*Work item*. Leave the pictures out. Retype exactly the lines below from the one containing "The height and" through the one containing "You are a computer-use", and no others.

*Data provided*.
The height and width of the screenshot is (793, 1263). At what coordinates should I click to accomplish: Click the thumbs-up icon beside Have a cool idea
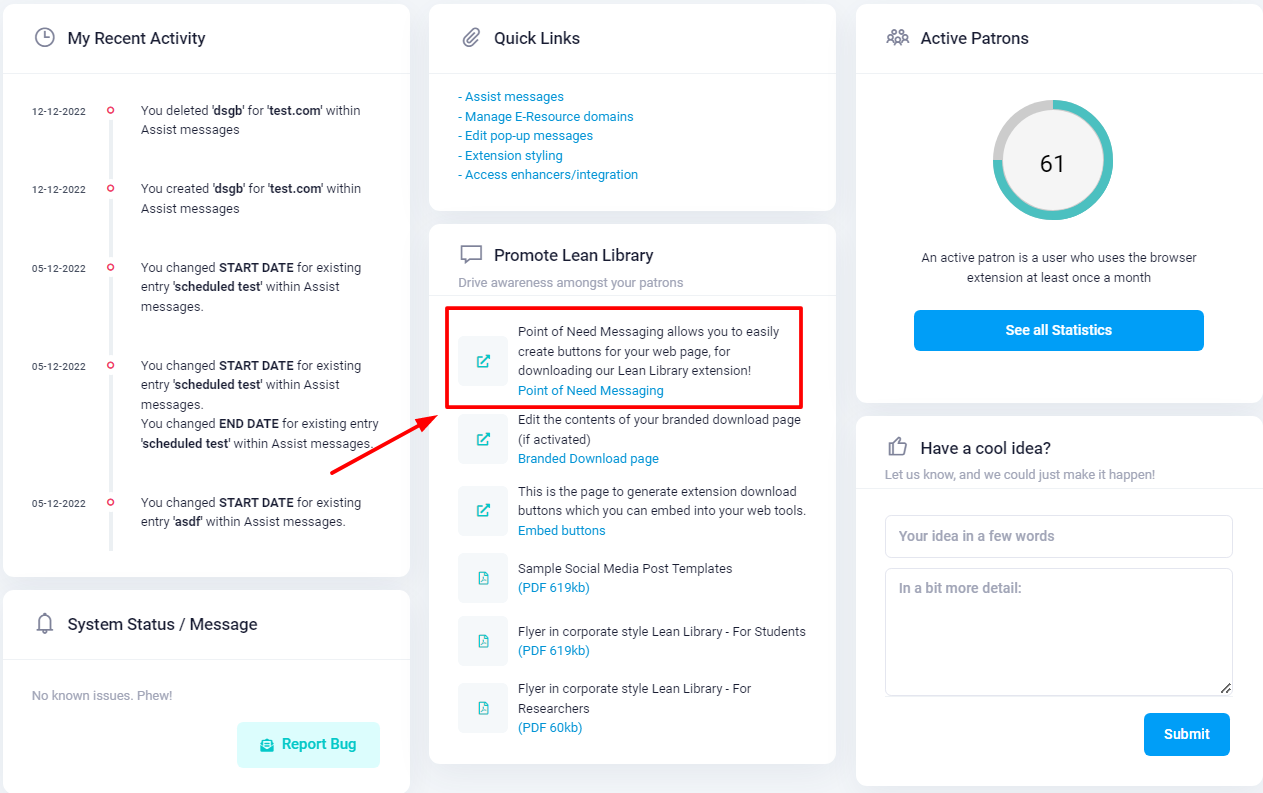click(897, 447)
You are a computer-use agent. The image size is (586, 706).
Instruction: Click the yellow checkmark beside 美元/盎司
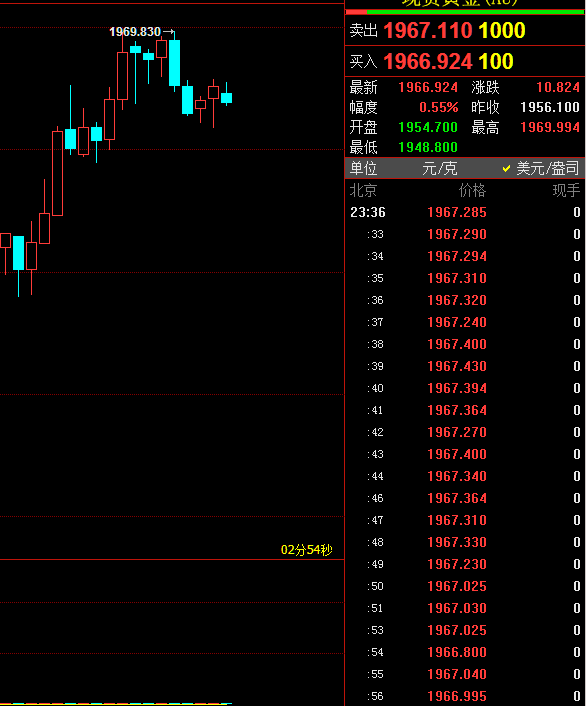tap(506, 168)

==

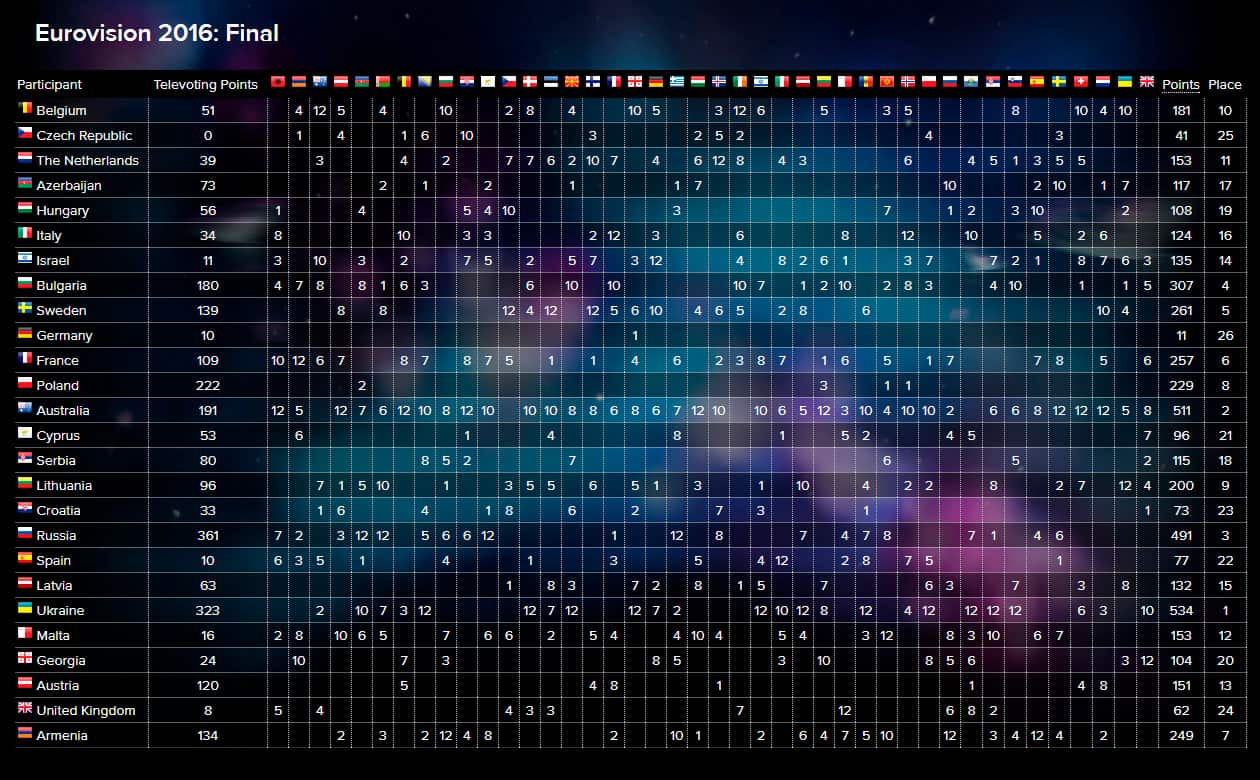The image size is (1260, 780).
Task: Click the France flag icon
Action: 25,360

*Response box*.
The height and width of the screenshot is (793, 1263). At what coordinates should I click to accomplish: Click the thumbs-up icon beside Have a cool idea
click(897, 447)
You are a computer-use agent. The image size is (586, 706).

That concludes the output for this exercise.